- Opening Delimiter -

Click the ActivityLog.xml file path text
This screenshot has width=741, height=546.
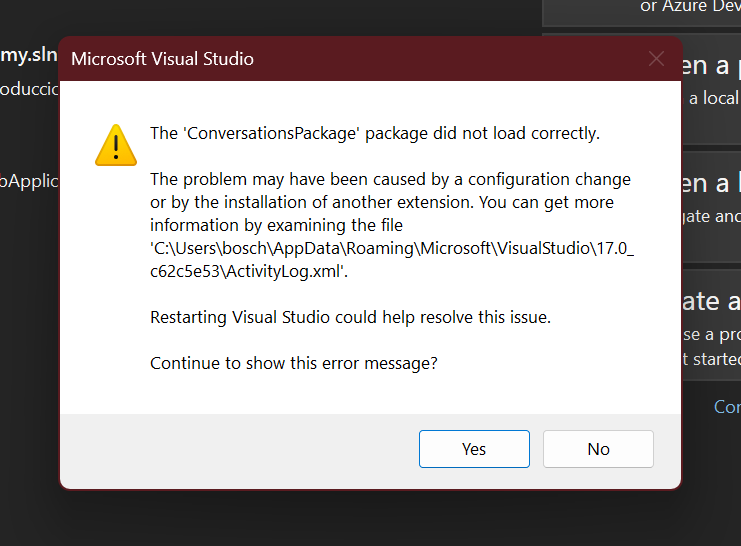coord(392,260)
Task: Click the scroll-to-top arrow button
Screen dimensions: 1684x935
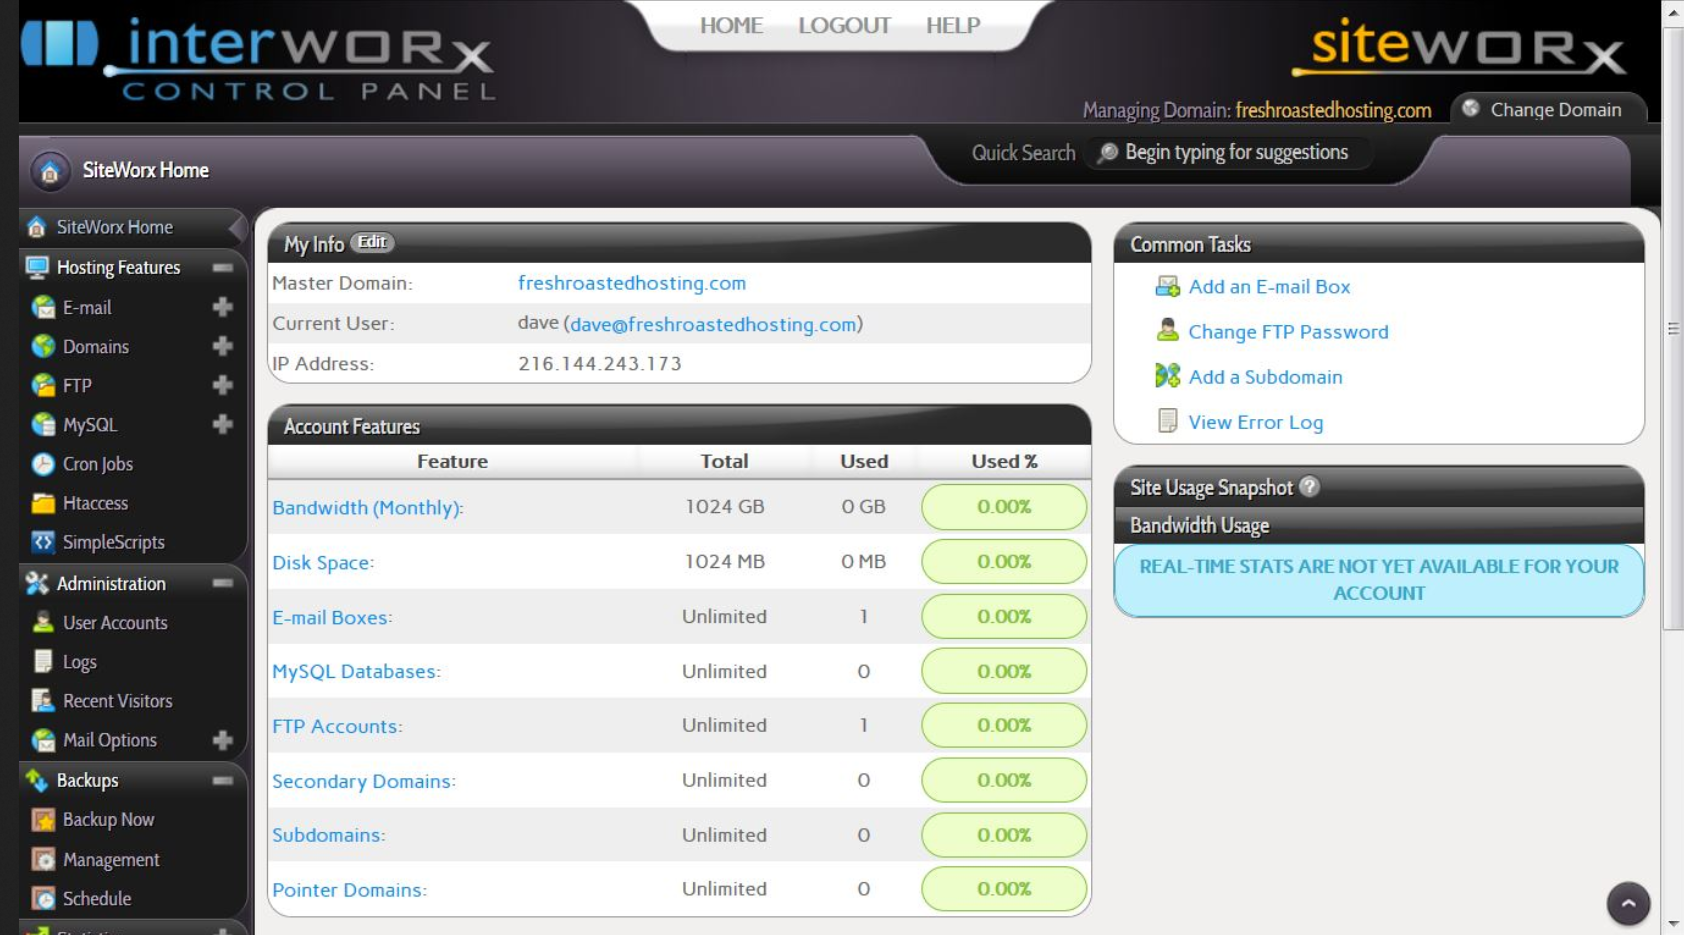Action: [x=1627, y=903]

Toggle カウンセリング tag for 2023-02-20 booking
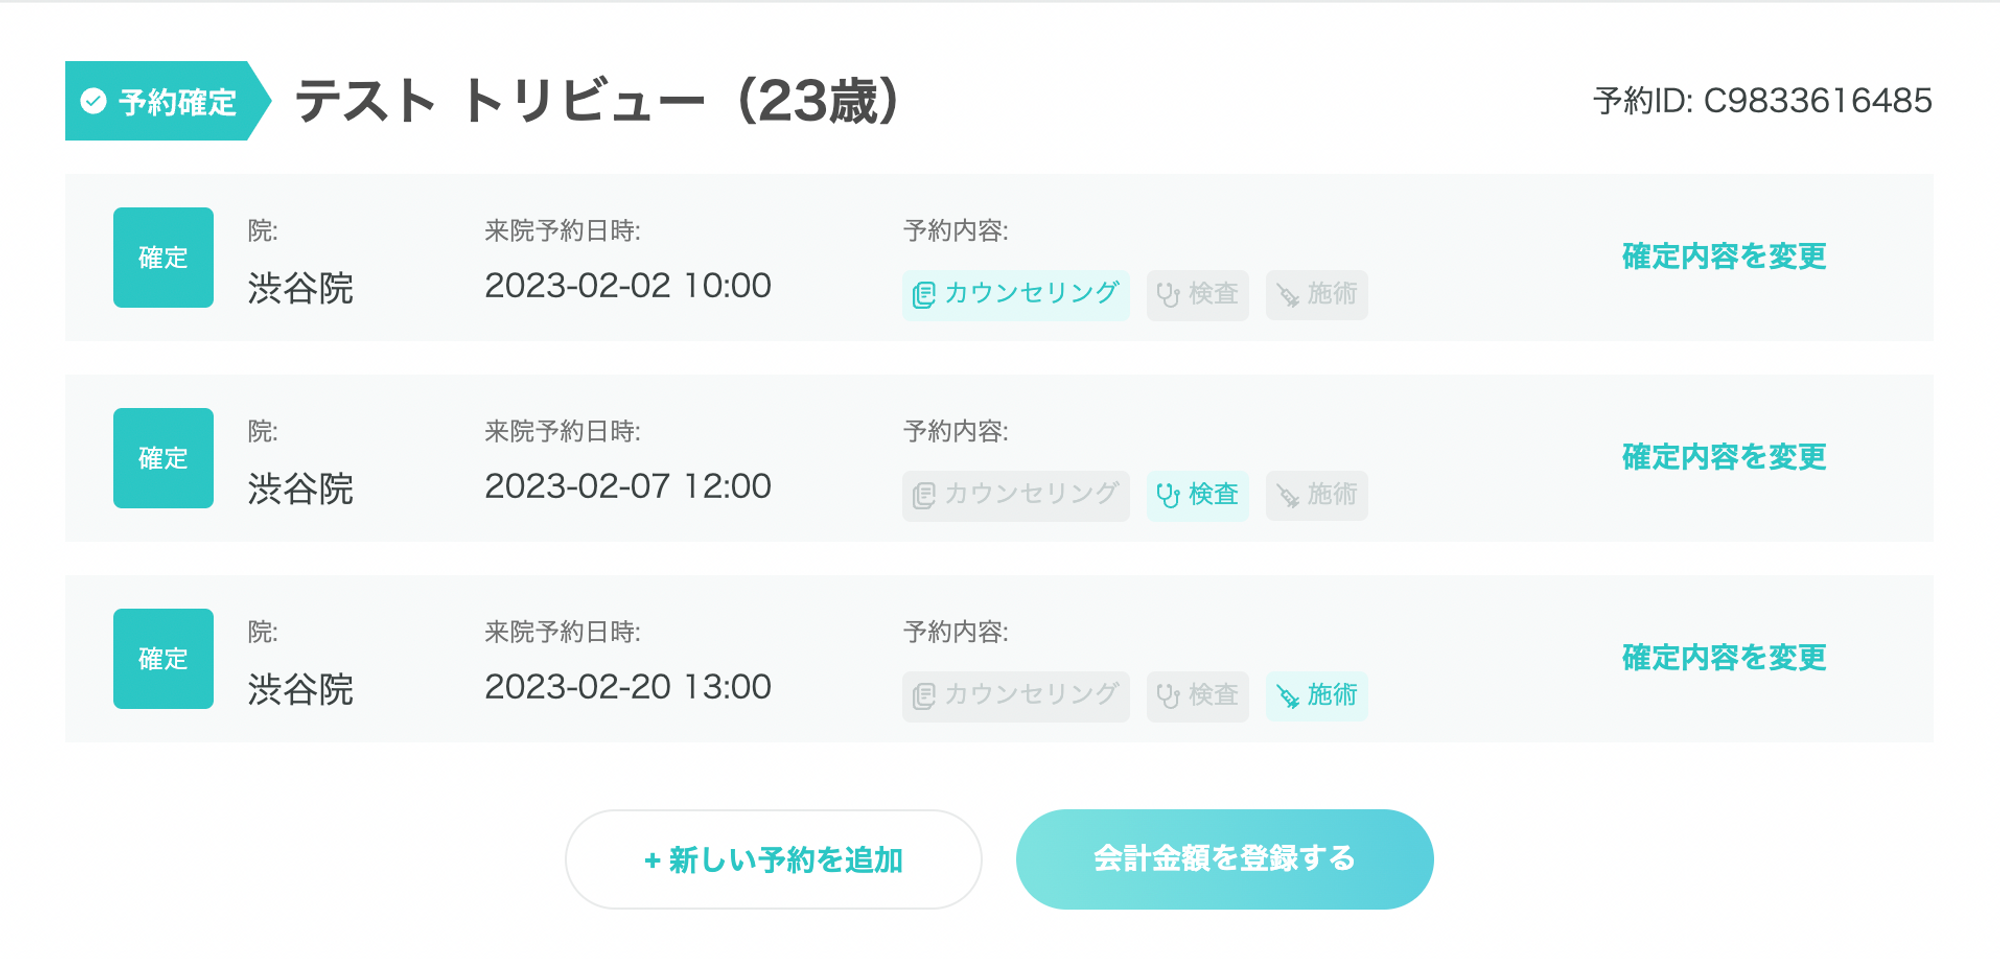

- Closing Delimiter -

• _Directions_:
Where pictures appear in the records, leave them out; output everything else exactly.

• _Written response_:
Click the ActivityLog.xml file path text
This screenshot has width=741, height=546.
coord(392,260)
Task: Click the scroll-to-top arrow button
Screen dimensions: 1684x935
Action: [x=1627, y=903]

Toggle カウンセリング tag for 2023-02-20 booking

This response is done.